• [Short problem]: Turn the lines below, from the one with "Go back using the arrow icon" up to and including the one with "Looking at the screenshot, I should click(1016, 832).", into a Markdown table and skip any blank lines. Use two columns, Number and Line Text, and count the lines in order from 1.

Start of Data listing

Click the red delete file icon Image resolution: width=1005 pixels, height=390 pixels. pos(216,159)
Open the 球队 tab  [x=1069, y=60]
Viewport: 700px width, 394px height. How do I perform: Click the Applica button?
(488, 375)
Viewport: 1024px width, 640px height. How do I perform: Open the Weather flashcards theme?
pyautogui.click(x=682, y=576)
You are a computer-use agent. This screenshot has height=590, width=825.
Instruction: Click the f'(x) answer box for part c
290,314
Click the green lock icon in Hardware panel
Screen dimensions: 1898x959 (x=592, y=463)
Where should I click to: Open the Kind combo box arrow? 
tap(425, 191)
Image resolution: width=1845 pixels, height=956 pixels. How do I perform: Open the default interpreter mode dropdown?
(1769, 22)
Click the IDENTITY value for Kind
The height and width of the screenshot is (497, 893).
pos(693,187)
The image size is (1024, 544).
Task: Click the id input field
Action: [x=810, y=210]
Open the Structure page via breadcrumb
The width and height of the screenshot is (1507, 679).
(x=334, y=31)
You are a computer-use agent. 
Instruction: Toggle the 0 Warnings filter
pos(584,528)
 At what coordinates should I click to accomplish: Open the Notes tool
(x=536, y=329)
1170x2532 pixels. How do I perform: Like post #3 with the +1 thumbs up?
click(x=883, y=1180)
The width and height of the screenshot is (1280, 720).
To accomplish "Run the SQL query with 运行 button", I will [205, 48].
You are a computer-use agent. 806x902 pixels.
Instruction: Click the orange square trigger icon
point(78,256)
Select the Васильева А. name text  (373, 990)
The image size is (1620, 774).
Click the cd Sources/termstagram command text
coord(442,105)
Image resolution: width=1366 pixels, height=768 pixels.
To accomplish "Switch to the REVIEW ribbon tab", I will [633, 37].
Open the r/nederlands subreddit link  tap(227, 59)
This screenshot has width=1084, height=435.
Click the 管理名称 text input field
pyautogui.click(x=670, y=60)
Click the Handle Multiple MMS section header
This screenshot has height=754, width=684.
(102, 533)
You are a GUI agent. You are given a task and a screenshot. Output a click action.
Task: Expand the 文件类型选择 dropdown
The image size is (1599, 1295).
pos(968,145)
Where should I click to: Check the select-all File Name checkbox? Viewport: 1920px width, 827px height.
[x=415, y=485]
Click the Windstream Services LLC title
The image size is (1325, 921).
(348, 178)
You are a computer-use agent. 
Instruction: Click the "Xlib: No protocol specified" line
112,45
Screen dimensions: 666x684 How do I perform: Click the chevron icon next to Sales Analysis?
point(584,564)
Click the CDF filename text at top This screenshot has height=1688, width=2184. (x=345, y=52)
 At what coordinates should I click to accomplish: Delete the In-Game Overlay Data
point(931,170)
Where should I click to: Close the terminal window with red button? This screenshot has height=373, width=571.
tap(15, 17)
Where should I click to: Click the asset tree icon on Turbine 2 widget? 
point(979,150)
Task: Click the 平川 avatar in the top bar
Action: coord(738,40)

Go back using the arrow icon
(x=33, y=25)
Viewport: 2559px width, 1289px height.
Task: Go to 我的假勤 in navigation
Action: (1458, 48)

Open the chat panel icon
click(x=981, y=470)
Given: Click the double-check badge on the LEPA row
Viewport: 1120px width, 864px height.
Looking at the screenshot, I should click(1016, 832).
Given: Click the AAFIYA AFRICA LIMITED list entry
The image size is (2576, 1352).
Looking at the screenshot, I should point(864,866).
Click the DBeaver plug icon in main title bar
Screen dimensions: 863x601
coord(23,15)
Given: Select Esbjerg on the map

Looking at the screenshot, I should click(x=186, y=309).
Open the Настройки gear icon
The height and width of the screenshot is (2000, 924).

End of Data listing

• [Expected output]:
| Number | Line Text |
|---|---|
| 1 | Go back using the arrow icon |
| 2 | (x=33, y=25) |
| 3 | Viewport: 2559px width, 1289px height. |
| 4 | Task: Go to 我的假勤 in navigation |
| 5 | Action: (1458, 48) |
| 6 | Open the chat panel icon |
| 7 | click(x=981, y=470) |
| 8 | Given: Click the double-check badge on the LEPA row |
| 9 | Viewport: 1120px width, 864px height. |
| 10 | Looking at the screenshot, I should click(1016, 832). |